Reputation: 399
To upload files to Google storage, I sent multipart POST request to the url returned by create_upload_url(redirect_path). The POST request includes files and a JSON string that I need to use in redirect_path.
If the JSON string has unicode character, then it will be broken after GAE forward the multipart POST request to me.
JSON String sent to upload url:
{"subject": "日文", "tag_key": "ahNifnN1aXF1aS1kZXYtMTcwMDAycjkLEgRUZWFtIgtzdWlxdWlfdGVzdAwLEgdUYWdUeXBlGICAgICAgIAKDAsSA1RhZxiAgICAgK6ZCQw"}
JSON string after GAE forward the request to redirect_path
{"subject": "=E6=97=A5=E6=96=87", "tag_key": "ahNifnN1aXF1aS1kZXYtMTcwMDAyc=
jkLEgRUZWFtIgtzdWlxdWlfdGVzdAwLEgdUYWdUeXBlGICAgICAgIAKDAsSA1RhZxiAgICAgK6Z=
CQw"}
The unicode becomes unreadable and the '=' and 'newline' are inserted unexpectedly.
Strangely, a shorter JSON string with unicode works fine.
{"subject": "日文", "tag_key": ""}.
Other points,
the problem only happens in production environment.
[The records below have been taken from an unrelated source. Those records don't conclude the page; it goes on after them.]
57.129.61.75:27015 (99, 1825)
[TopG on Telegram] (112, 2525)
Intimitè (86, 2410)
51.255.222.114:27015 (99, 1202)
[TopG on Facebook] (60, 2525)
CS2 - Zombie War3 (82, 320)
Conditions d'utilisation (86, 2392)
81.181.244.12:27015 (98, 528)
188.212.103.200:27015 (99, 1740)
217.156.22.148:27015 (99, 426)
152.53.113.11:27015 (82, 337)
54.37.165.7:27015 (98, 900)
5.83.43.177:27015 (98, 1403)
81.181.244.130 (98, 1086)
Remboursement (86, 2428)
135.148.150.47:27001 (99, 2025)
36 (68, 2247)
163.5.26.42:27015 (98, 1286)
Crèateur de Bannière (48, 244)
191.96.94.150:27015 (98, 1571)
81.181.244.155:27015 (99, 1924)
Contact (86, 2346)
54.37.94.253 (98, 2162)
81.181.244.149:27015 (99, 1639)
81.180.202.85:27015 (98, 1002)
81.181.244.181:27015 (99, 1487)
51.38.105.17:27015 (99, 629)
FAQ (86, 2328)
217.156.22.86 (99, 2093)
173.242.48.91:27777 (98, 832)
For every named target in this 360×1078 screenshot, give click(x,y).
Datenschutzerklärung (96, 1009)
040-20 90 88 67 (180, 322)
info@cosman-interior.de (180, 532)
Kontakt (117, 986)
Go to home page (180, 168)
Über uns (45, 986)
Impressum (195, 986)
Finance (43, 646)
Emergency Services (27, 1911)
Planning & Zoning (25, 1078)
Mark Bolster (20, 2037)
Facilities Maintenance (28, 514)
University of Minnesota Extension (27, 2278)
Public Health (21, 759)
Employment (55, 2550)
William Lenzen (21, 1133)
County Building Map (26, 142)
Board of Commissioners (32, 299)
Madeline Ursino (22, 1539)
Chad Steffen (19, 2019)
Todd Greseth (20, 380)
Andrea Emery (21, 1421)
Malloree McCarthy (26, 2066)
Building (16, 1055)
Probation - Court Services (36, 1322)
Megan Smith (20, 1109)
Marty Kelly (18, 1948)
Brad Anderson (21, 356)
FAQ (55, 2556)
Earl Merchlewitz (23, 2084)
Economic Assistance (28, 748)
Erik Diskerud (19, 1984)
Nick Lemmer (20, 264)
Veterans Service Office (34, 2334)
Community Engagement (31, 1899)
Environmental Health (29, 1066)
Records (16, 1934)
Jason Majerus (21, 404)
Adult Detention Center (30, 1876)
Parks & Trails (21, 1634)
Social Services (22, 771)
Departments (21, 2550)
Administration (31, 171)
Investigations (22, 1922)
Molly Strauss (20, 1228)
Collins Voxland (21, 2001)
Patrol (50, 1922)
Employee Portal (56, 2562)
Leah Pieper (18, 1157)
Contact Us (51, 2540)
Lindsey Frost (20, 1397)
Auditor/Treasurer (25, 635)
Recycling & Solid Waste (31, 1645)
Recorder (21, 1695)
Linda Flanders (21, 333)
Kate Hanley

I cannot reproduce in local development server.
Multipart POST request to redirect_path doesn't have the problem. The issue only occurs on posting to blobstore.create_upload_url.
I am using GAE standard environment, Python, Django, Django Rest framework, and Postman to test.
Please let me know if you think of any possible cause.
Upvotes: 1
Views: 99
Reputation: 55799
Your json string is being encoded with the quoted-printable encoding for transport because it contains non-ascii characters. The quopri module in Python's standard library provides the tools to handle this:
>>> import quopri
>>> foo = '{"subject": "日文", "tag_key": "ahNifnN1aXF1aS1kZXYtMTcwMDAycjkLEgRUZWFtIgtzdWlxdWlfdGVzdAwLEgdUYWdUeXBlGICAgICAgIAKDAsSA1RhZxiAgICAgK6ZCQw"}'
>>> encoded = quopri.encodestring(foo)
>>> print encoded
{"subject": "=E6=97=A5=E6=96=87", "tag_key": "ahNifnN1aXF1aS1kZXYtMTcwMDAyc=
jkLEgRUZWFtIgtzdWlxdWlfdGVzdAwLEgdUYWdUeXBlGICAgICAgIAKDAsSA1RhZxiAgICAgK6Z=
CQw"}
You can decode with quopri.decodestring
to get the original string:
>>> print quopri.decodestring(encoded)
{"subject": "日文", "tag_key": "ahNifnN1aXF1aS1kZXYtMTcwMDAycjkLEgRUZWFtIgtzdWlxdWlfdGVzdAwLEgdUYWdUeXBlGICAgICAgIAKDAsSA1RhZxiAgICAgK6ZCQw"}
The encoding is triggered by the presence of non-ascii characters in the json string; the newlines are being inserted because quoted-printable encoding enforces a line length of 76 characters.
You may be able to avoid this problem completely by escaping the the non-ascii characters in your json string - for example Python's json module does this by default:
If ensure_ascii is true (the default), all non-ASCII characters in the output are escaped with
\uXXXX
sequences, and the result is a str instance consisting of ASCII characters only.
>>> json.dumps({"subject": "日文", "tag_key": "ahNifnN1aXF1aS1kZXYtMTcwMDAycjkLEgRUZWFtIgtzdWlxdWlfdGVzdAwLEgdUYWdUeXBlGICAgICAgIAKDAsSA1RhZxiAgICAgK6ZCQw"})
{
"tag_key": "ahNifnN1aXF1aS1kZXYtMTcwMDAycjkLEgRUZWFtIgtzdWlxdWlfdGVzdAwLEgdUYWdUeXBlGICAgICAgIAKDAsSA1RhZxiAgICAgK6ZCQw",
"subject": "\u65e5\u6587"
}
Upvotes: 1